*The problem*
Return every line below exactly, leaving nothing out.

---- Dataset entries

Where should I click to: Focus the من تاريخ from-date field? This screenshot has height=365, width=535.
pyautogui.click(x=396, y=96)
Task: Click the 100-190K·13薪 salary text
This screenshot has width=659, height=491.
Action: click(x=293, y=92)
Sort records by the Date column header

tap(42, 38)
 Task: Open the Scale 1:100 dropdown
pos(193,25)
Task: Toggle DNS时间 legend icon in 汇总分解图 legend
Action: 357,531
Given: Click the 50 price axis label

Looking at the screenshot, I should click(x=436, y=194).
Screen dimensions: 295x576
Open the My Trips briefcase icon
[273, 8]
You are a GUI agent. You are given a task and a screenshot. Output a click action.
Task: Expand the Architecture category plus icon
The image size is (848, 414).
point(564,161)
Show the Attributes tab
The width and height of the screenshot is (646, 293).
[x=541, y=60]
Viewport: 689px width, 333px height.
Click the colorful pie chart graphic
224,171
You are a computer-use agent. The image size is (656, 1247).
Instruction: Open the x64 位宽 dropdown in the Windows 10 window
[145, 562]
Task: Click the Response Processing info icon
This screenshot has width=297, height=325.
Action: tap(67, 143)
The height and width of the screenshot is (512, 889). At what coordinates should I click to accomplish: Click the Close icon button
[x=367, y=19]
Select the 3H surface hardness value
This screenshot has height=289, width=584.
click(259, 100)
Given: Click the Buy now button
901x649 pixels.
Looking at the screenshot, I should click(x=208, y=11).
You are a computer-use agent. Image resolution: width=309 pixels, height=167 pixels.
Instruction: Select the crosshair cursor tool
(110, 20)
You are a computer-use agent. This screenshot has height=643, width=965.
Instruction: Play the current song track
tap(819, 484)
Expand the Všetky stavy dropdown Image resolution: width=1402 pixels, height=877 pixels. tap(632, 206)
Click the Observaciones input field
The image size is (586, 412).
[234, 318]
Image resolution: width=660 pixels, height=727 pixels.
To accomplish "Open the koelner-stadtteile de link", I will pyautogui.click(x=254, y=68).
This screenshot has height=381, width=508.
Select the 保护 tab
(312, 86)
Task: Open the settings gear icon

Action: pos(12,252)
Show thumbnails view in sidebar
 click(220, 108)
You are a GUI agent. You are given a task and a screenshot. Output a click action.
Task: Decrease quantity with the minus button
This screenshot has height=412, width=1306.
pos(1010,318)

--------

*Output of the exercise*
Where should I click to: Focus the من تاريخ from-date field? This screenshot has height=365, width=535.
pyautogui.click(x=396, y=96)
Task: Click the 100-190K·13薪 salary text
This screenshot has width=659, height=491.
Action: click(x=293, y=92)
Sort records by the Date column header

tap(42, 38)
 Task: Open the Scale 1:100 dropdown
pos(193,25)
Task: Toggle DNS时间 legend icon in 汇总分解图 legend
Action: 357,531
Given: Click the 50 price axis label

Looking at the screenshot, I should click(x=436, y=194).
Screen dimensions: 295x576
Open the My Trips briefcase icon
[273, 8]
You are a GUI agent. You are given a task and a screenshot. Output a click action.
Task: Expand the Architecture category plus icon
The image size is (848, 414).
point(564,161)
Show the Attributes tab
The width and height of the screenshot is (646, 293).
[x=541, y=60]
Viewport: 689px width, 333px height.
Click the colorful pie chart graphic
224,171
You are a computer-use agent. The image size is (656, 1247).
Instruction: Open the x64 位宽 dropdown in the Windows 10 window
[145, 562]
Task: Click the Response Processing info icon
This screenshot has width=297, height=325.
Action: tap(67, 143)
The height and width of the screenshot is (512, 889). At what coordinates should I click to accomplish: Click the Close icon button
[x=367, y=19]
Select the 3H surface hardness value
This screenshot has height=289, width=584.
click(259, 100)
Given: Click the Buy now button
901x649 pixels.
Looking at the screenshot, I should click(x=208, y=11).
You are a computer-use agent. Image resolution: width=309 pixels, height=167 pixels.
Instruction: Select the crosshair cursor tool
(110, 20)
You are a computer-use agent. This screenshot has height=643, width=965.
Instruction: Play the current song track
tap(819, 484)
Expand the Všetky stavy dropdown Image resolution: width=1402 pixels, height=877 pixels. tap(632, 206)
Click the Observaciones input field
The image size is (586, 412).
[234, 318]
Image resolution: width=660 pixels, height=727 pixels.
To accomplish "Open the koelner-stadtteile de link", I will pyautogui.click(x=254, y=68).
This screenshot has height=381, width=508.
Select the 保护 tab
(312, 86)
Task: Open the settings gear icon

Action: pos(12,252)
Show thumbnails view in sidebar
 click(220, 108)
You are a GUI agent. You are given a task and a screenshot. Output a click action.
Task: Decrease quantity with the minus button
This screenshot has height=412, width=1306.
pos(1010,318)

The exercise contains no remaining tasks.